Directions: Copy the material word for word from the line with "(90-05-1) in the title" to the line with "(x=244, y=307)", including both of those lines.

___ Records for this exercise ___

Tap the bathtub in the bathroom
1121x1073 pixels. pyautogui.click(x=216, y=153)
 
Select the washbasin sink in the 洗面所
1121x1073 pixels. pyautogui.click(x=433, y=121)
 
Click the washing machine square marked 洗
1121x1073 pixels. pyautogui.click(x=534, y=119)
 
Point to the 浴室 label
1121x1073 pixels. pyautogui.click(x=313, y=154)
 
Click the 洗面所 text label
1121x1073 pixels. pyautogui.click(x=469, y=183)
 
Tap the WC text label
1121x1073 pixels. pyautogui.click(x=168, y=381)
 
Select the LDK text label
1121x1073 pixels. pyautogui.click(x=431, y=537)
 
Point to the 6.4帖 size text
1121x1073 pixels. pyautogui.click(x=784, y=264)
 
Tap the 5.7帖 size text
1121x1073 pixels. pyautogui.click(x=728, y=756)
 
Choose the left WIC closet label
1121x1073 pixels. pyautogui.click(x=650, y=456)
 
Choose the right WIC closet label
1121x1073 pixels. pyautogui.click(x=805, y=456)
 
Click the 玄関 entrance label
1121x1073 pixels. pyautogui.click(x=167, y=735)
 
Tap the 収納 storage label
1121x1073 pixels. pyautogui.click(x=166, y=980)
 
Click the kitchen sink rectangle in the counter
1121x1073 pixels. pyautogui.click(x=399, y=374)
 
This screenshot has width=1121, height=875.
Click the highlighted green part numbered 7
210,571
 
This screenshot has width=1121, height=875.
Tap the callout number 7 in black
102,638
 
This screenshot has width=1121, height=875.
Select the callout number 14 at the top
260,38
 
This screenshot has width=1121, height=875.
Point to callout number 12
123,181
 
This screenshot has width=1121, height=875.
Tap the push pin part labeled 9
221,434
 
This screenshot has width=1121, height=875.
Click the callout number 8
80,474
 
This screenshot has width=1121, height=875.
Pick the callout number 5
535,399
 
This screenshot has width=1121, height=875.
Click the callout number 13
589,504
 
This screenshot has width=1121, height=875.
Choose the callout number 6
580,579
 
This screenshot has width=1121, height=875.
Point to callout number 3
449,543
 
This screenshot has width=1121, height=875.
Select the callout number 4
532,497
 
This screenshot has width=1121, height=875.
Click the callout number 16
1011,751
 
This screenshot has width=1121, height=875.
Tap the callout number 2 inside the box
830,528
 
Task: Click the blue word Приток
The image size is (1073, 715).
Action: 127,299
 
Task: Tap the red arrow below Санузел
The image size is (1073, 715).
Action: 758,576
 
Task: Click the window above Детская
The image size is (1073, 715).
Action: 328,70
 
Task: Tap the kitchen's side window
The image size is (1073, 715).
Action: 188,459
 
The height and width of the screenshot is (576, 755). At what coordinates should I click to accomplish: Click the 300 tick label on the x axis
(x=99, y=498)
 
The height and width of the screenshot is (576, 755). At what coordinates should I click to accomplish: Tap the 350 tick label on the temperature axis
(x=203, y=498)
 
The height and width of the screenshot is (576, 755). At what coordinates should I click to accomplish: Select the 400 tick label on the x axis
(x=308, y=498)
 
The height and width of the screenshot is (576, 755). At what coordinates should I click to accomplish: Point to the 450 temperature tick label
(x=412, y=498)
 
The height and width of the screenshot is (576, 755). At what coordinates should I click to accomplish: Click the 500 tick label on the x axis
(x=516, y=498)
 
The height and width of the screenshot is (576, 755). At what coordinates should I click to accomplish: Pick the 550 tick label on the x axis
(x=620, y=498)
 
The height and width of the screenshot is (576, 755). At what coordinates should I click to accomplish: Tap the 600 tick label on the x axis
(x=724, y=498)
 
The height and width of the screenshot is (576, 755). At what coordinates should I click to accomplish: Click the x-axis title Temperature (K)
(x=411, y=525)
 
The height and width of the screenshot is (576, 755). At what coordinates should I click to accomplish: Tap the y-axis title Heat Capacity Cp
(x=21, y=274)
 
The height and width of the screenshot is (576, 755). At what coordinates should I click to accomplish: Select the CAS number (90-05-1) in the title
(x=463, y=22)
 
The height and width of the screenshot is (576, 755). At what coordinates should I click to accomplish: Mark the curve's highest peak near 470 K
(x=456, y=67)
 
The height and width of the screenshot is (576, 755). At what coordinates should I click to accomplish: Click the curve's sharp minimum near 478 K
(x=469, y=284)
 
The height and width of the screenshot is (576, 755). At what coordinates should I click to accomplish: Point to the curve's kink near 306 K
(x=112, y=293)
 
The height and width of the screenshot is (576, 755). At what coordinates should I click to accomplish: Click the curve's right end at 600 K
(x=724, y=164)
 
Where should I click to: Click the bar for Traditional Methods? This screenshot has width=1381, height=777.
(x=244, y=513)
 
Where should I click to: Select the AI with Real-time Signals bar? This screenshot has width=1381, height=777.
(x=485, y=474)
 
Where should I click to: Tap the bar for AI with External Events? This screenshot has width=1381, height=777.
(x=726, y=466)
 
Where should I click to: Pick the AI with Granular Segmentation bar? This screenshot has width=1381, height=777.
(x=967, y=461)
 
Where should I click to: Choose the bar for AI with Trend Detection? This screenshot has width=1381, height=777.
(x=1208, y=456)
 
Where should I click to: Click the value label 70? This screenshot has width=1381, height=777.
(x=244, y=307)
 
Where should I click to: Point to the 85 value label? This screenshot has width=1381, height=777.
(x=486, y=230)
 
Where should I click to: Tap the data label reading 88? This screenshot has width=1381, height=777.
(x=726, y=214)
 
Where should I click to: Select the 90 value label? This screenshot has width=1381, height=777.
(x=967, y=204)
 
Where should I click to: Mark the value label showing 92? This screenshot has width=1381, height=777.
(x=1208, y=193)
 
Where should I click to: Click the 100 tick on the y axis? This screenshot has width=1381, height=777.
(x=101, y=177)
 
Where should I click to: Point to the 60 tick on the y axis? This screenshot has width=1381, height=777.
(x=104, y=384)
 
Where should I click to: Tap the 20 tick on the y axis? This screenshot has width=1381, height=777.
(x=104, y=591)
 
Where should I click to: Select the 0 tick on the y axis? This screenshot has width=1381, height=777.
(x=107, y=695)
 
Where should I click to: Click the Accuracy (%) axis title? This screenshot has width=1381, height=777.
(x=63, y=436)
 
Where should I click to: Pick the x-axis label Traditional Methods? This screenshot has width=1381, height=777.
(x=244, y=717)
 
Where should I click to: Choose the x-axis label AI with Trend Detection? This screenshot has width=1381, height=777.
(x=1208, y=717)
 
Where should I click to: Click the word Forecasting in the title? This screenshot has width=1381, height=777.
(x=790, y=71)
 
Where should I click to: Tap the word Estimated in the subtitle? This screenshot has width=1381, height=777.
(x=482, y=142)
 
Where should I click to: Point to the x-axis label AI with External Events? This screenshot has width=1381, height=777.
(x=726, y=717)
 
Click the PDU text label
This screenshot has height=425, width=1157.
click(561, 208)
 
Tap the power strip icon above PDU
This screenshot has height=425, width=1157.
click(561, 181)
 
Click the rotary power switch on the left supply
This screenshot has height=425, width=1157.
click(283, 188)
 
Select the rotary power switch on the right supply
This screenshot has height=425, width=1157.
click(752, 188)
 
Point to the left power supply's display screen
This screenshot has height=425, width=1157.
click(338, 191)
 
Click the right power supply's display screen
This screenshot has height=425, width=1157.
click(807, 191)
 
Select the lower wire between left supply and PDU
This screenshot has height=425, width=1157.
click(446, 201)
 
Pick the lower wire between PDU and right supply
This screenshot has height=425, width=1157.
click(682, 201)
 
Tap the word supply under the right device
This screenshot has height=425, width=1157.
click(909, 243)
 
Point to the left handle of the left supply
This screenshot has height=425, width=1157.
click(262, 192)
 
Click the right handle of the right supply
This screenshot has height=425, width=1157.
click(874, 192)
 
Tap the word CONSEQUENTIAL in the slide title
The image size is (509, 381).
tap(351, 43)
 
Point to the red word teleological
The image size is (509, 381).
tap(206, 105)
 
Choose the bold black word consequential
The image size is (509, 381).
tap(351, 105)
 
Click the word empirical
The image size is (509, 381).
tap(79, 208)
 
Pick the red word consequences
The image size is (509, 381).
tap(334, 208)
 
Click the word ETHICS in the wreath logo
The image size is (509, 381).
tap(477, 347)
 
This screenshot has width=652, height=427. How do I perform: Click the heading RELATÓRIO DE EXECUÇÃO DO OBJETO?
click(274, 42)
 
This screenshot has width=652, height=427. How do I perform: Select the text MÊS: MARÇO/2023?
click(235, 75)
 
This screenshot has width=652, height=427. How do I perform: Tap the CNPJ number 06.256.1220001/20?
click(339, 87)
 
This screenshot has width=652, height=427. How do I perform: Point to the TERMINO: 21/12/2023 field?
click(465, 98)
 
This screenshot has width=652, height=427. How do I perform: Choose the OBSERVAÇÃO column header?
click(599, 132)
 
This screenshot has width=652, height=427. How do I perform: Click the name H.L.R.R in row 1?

___

Task answer:
The height and width of the screenshot is (576, 755). At what coordinates should I click to accomplish: Select the CAS number (90-05-1) in the title
(x=463, y=22)
 
The height and width of the screenshot is (576, 755). At what coordinates should I click to accomplish: Mark the curve's highest peak near 470 K
(x=456, y=67)
 
The height and width of the screenshot is (576, 755). At what coordinates should I click to accomplish: Click the curve's sharp minimum near 478 K
(x=469, y=284)
 
The height and width of the screenshot is (576, 755). At what coordinates should I click to accomplish: Point to the curve's kink near 306 K
(x=112, y=293)
 
The height and width of the screenshot is (576, 755). At what coordinates should I click to accomplish: Click the curve's right end at 600 K
(x=724, y=164)
 
Where should I click to: Click the bar for Traditional Methods? This screenshot has width=1381, height=777.
(x=244, y=513)
 
Where should I click to: Select the AI with Real-time Signals bar? This screenshot has width=1381, height=777.
(x=485, y=474)
 
Where should I click to: Tap the bar for AI with External Events? This screenshot has width=1381, height=777.
(x=726, y=466)
 
Where should I click to: Pick the AI with Granular Segmentation bar? This screenshot has width=1381, height=777.
(x=967, y=461)
 
Where should I click to: Choose the bar for AI with Trend Detection? This screenshot has width=1381, height=777.
(x=1208, y=456)
 
Where should I click to: Click the value label 70? This screenshot has width=1381, height=777.
(x=244, y=307)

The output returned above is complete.